_TASK GOAL_
Transcribe exactly, and only, the lines from the one with "Open the Checklist tab" through the end of the records below, including both of those lines. Skip all pictures.

_INPUT MATERIAL_

=-=-=

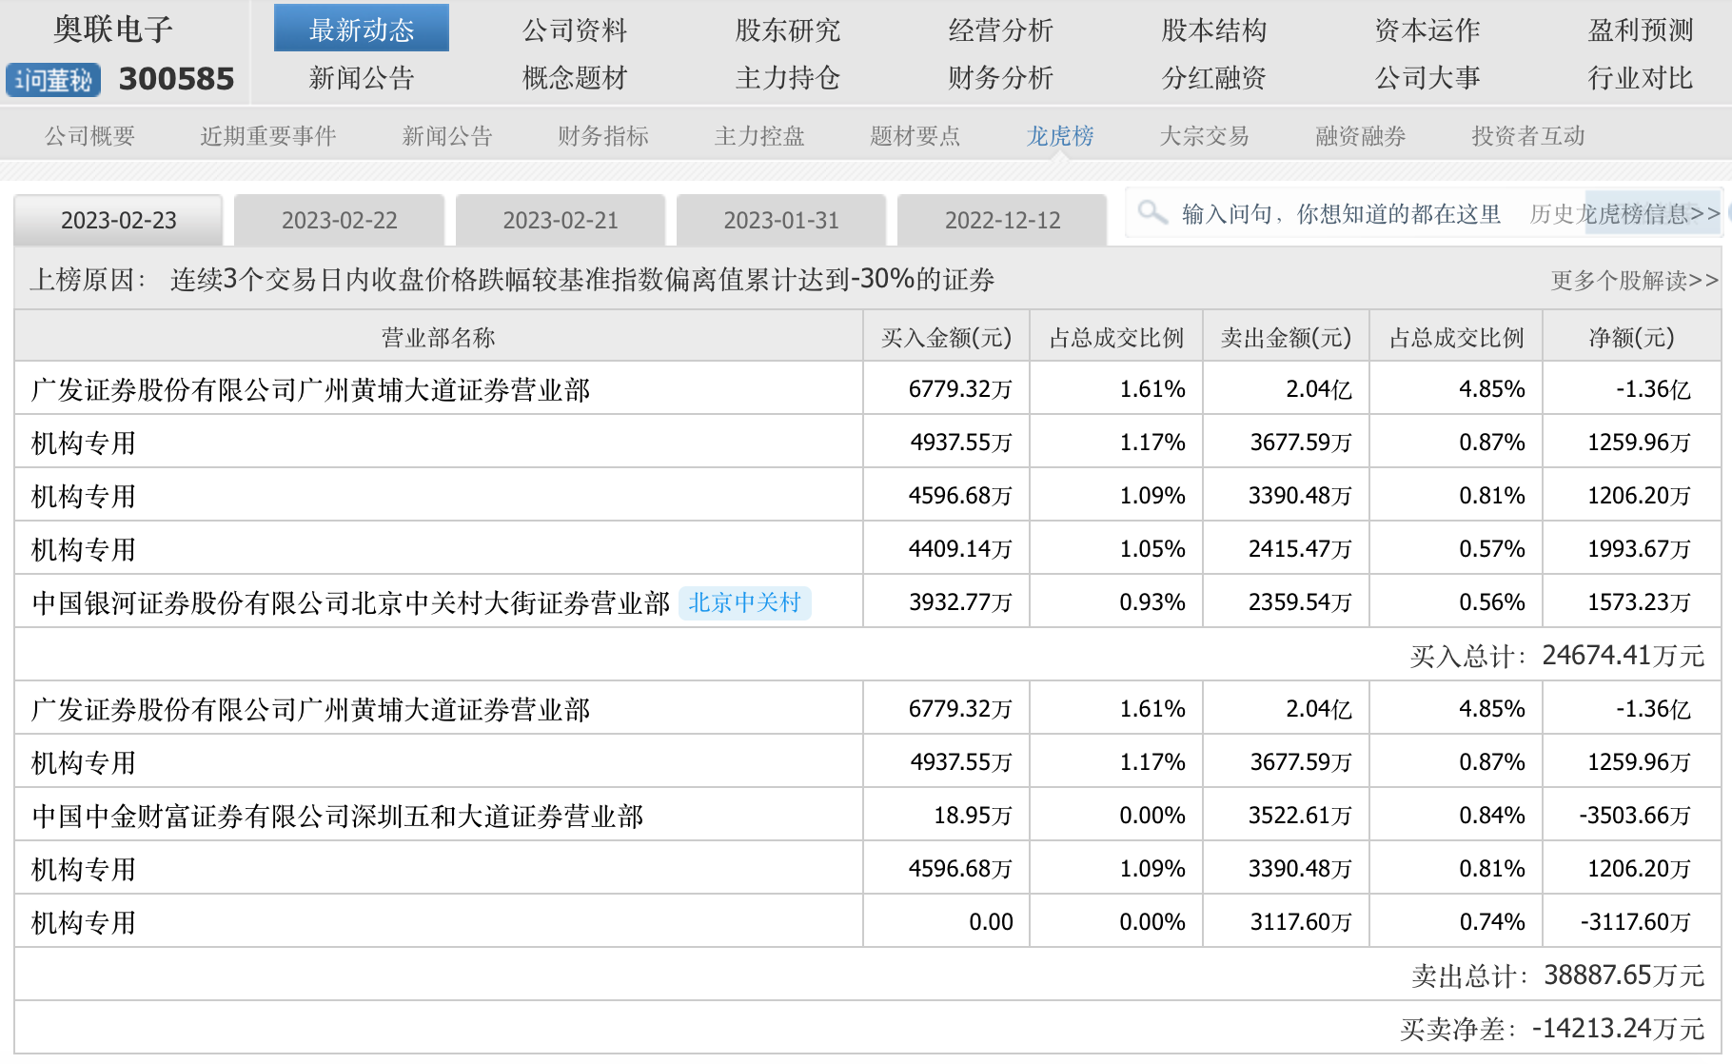
Task: Click the search magnifier icon
Action: point(1151,212)
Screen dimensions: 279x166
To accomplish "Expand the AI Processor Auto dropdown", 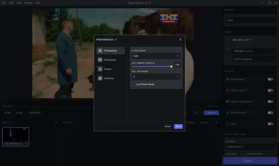I will pyautogui.click(x=156, y=56).
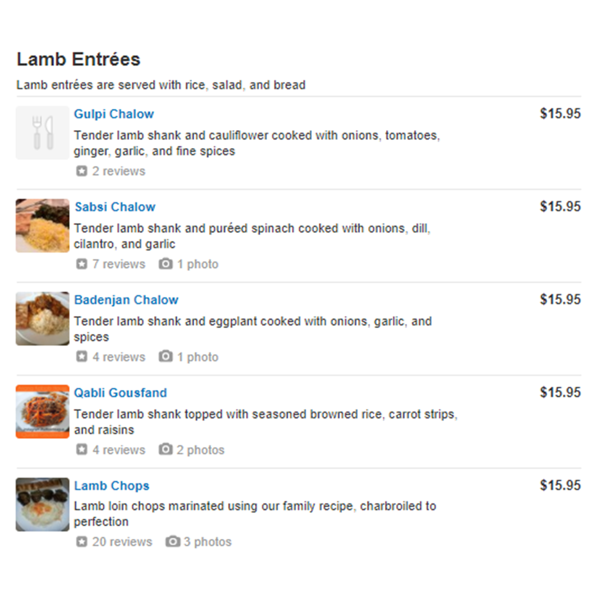Viewport: 606px width, 606px height.
Task: Open the Qabli Gousfand link
Action: [x=121, y=393]
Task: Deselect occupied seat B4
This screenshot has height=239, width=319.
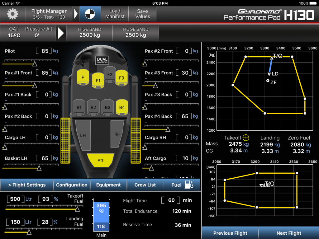Action: (x=121, y=107)
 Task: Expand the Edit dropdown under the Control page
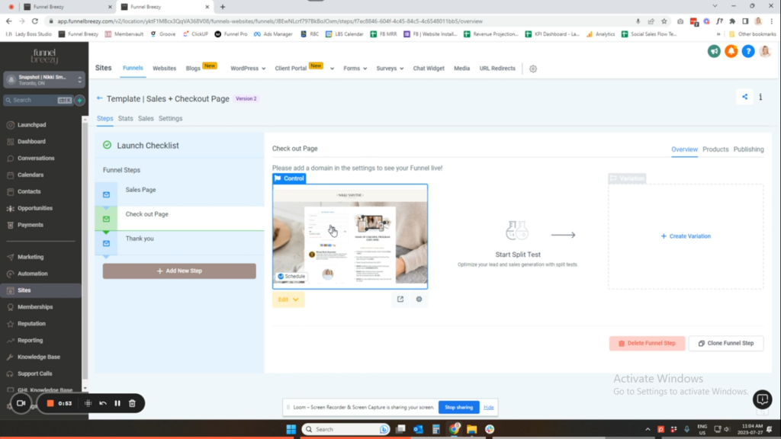288,300
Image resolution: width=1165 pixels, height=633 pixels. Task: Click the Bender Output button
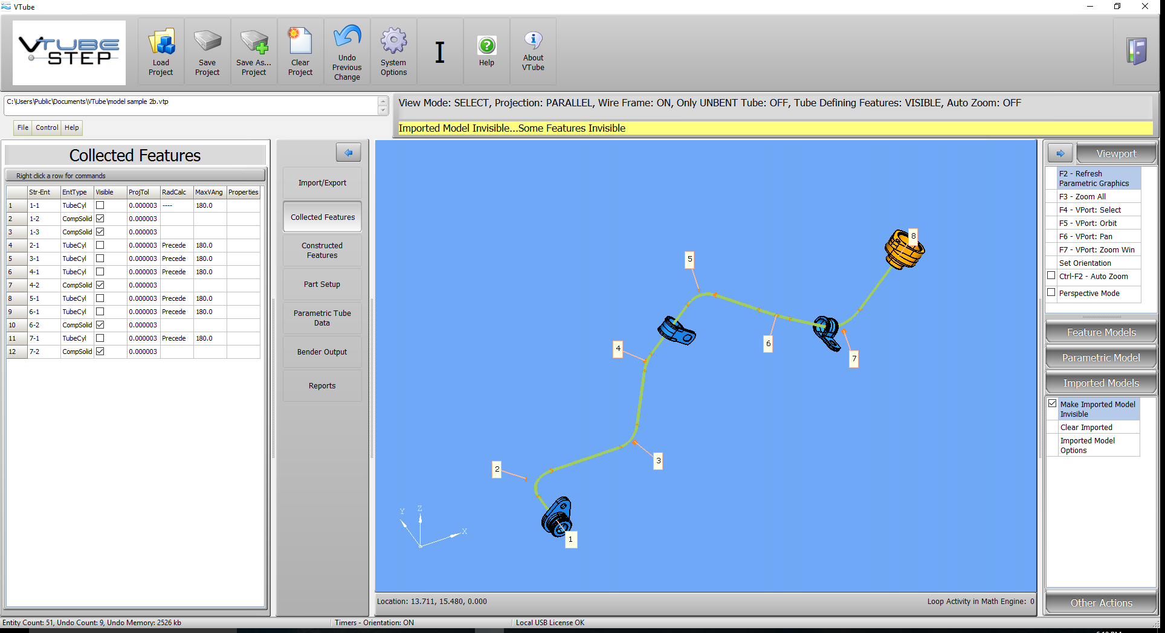point(322,352)
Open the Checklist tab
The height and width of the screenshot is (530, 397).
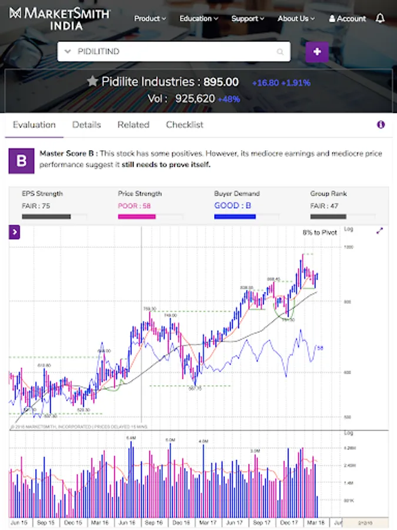185,125
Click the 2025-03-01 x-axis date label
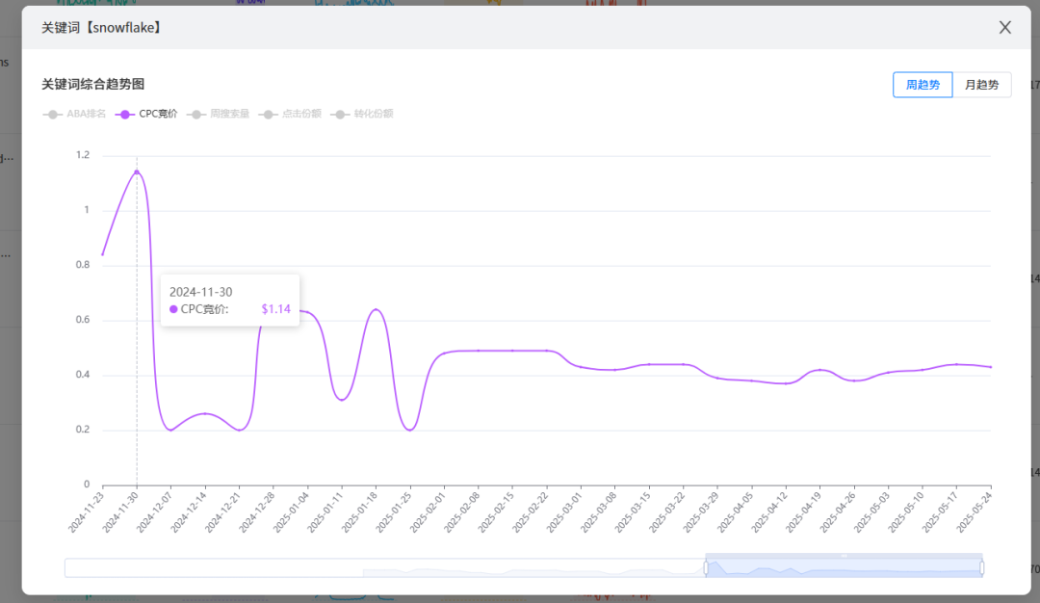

=-=-=

_EXPECTED OUTPUT_
Open the Checklist tab
The height and width of the screenshot is (530, 397).
185,125
Click the 2025-03-01 x-axis date label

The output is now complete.